Bonn (dpa) - Ungeachtet der Regierungskrise in Ost -Berlin hält die Bundesregierung am Fahrplan für einen Beitritt der DDR am 14. Oktober mit einem bis dahin ratifizierten Einigungsvertrag fest. Die Beratungen über den Einigungsvertrag werden am Montag von Regierungsvertretern aus Bonn und Ost-Berlin in Bonn fortgesetzt. Bundeskanzler Kohl appellierte am Freitag an die DDR-Parteien, den Einigungsvertrag mitzutragen. Kohl ließ in Bonn erklären, der Abschluß des Einigungsvertrages würde auch den Vorwurf entkräften, daß es sich bei dem Beitritt „um einen Anschluß der DDR an die Bundesrepublik Deutschland handle“. Am Montag soll in Bonn - parallel zu den Verhandlungen über den Einigungsvertrag - nun auch über ein Überleitungsgesetz als Alternative diskutiert werden - und zwar für den Fall, daß die DDR ohne eine vertragliche Vereinbarung mit Bonn der Bundesrepublik rasch beitritt. Regierungssprecher Dieter Vogel bezeichnete folgendes Vorgehen als denkbar: Bundestag und Bundesrat beschließen mit Zweidrittelmehrheit die notwendigen Änderungen des Grundgesetzes; der Bundestag verabschiedet ein Gesetz zur Aufnahme von 144 DDR -Abgeordneten; die Bundesregierung legt ein Überleitungsgesetz vor, das alle rechtlichen, technischen und finanziellen Fragen der Vereinigung regelt. Vor dem Überleitungsgesetz muß die Volkskammer ihren Beitritt mit Zweidrittelmehrheit erklären.

Kanzleramtsminister Seiters (CDU) warnte die DDR-SPD davor, sich dem Abschluß des Einigungsvertrages zu widersetzen. Ohne einen solchen Vertrag würde der Beitritt ein Überleitungsgesetz zur Folge haben, „und das heißt: Übertragung bundesrepublikanischer Rechte auf das Gebiet der DDR ohne Berücksichtigung von besonderen Wünschen des beitretenden Landes“. Auch die Bonner FDP zieht einen Einigungsvertrag jedem anderen Verfahren zum DDR-Beitritt vor. FDP-Chef Lambsdorff meinte, es müsse jede Regelung vermieden werden, die nach einem Anschluß aussehe.
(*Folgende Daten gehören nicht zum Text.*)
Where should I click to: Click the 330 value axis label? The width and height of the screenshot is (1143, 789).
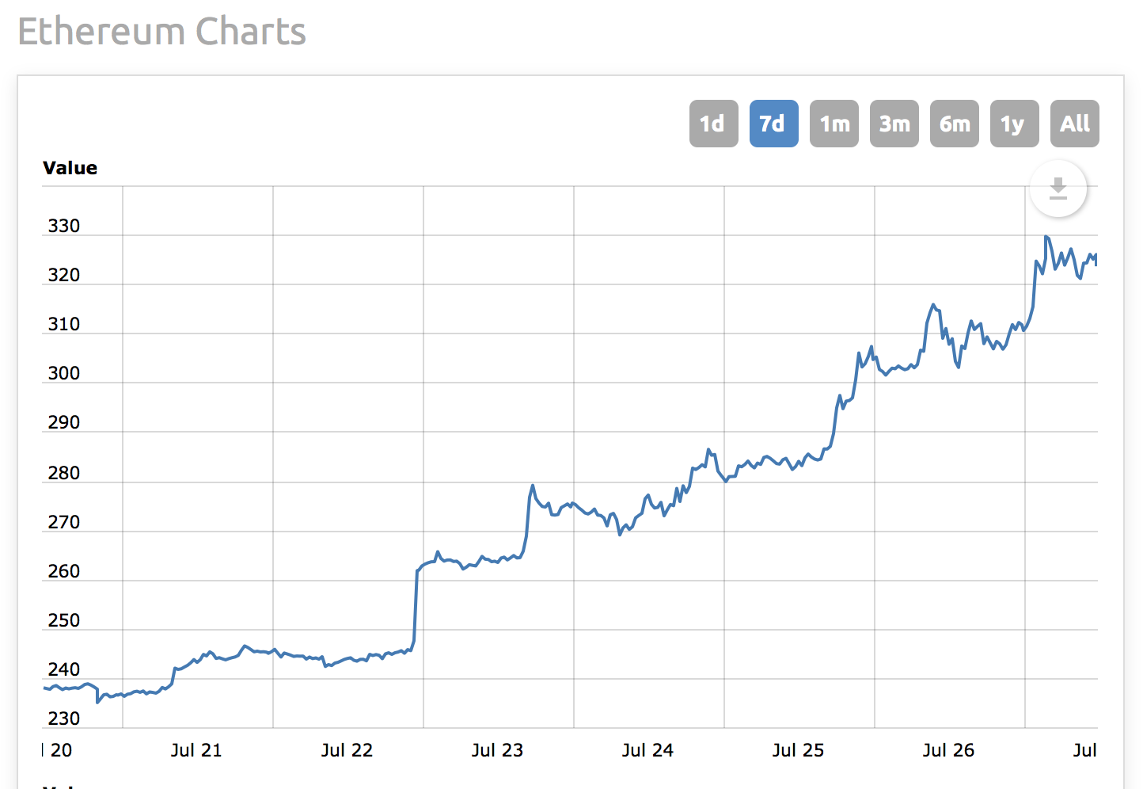[64, 226]
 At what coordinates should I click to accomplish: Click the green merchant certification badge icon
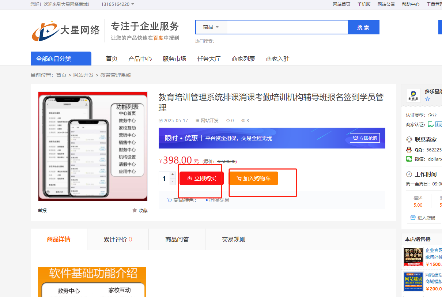click(x=431, y=125)
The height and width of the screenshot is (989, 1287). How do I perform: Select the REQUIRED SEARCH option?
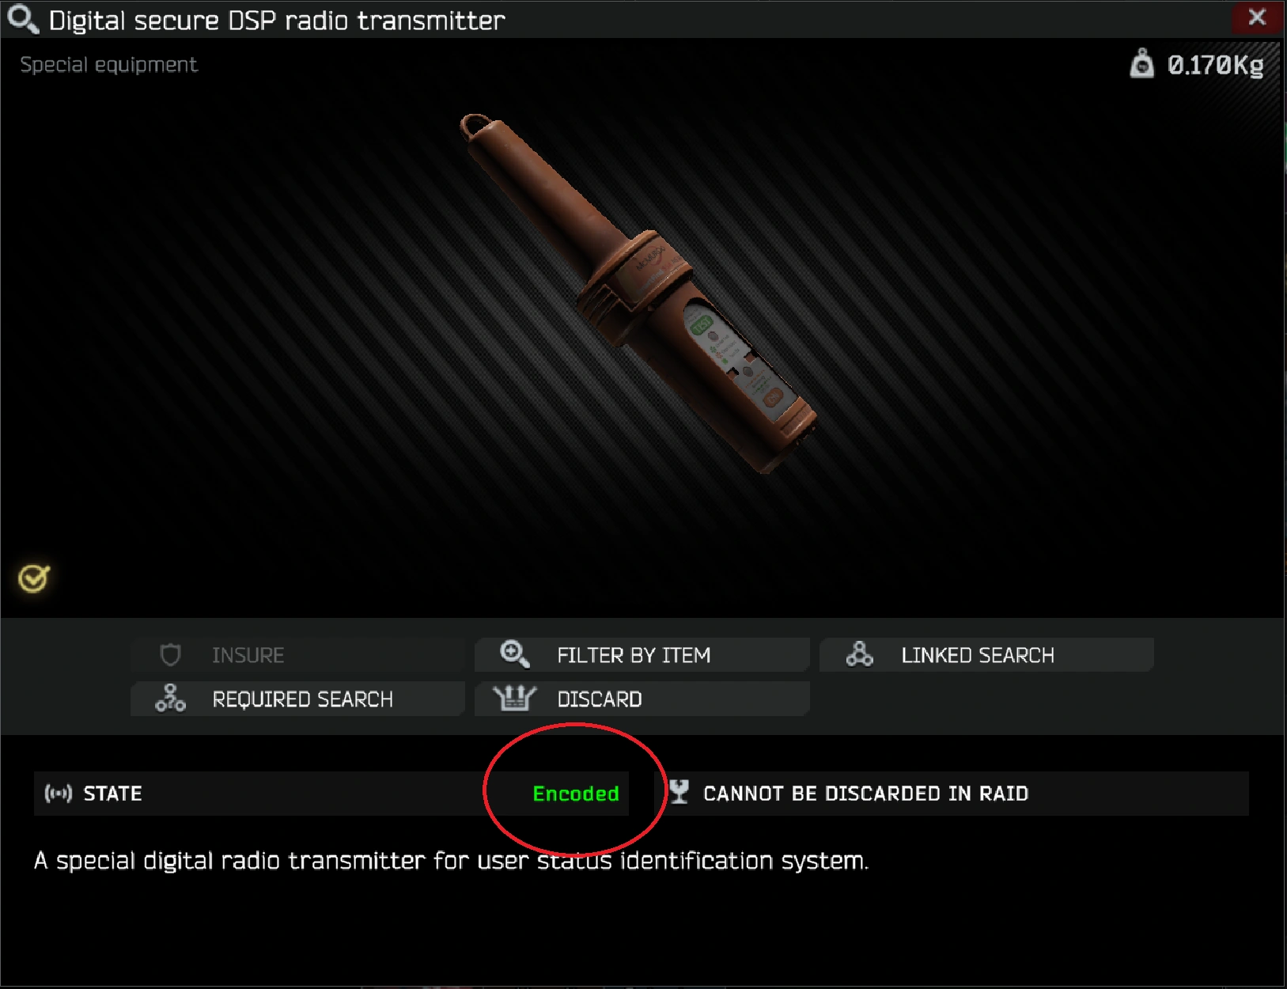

SPD-Kanzlerkandidat Lafontaine bot der Bundesregierung jede Hilfe an, um den von Kohl und deMaiziere angerichteten Schaden zu begrenzen. Der wirtschaftspolitische Sprecher der SPD-Bundestagsfraktion, Wolfgang Roth, hält hingegen einen schnellen Beitritt der DDR zur Bundesrepublik mit Überleitungsgesetzen für besser als weitere Verhandlungen über den Einigungsvertrag. „Jeder Monat Verzögerung kostet den Steuerzahler mindestens eine Milliarde Mark“, sagte Roth am Freitag in Bonn.